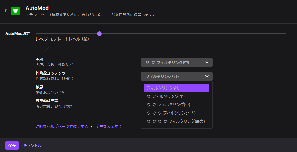Click shield icons in フィルタリング(最大) option

click(x=157, y=121)
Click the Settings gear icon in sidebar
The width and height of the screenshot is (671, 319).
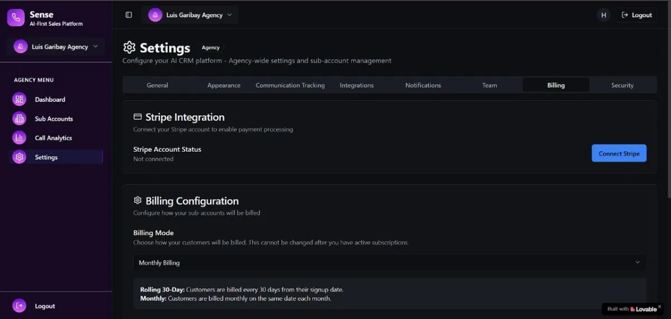pyautogui.click(x=20, y=157)
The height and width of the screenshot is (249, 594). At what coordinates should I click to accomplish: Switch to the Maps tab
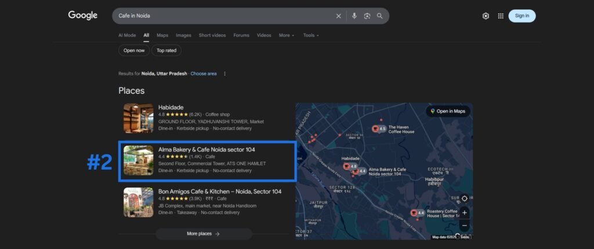click(162, 35)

◆ ◆ ◆ ◆ ◆ ◆ ◆

== What is expected ==
Find every line above that contains the word "width" and copy each of those lines in full.

== Response to the task ==
The width and height of the screenshot is (671, 319).
The height and width of the screenshot is (249, 594). At what coordinates should I click to accomplish: Switch to the Maps tab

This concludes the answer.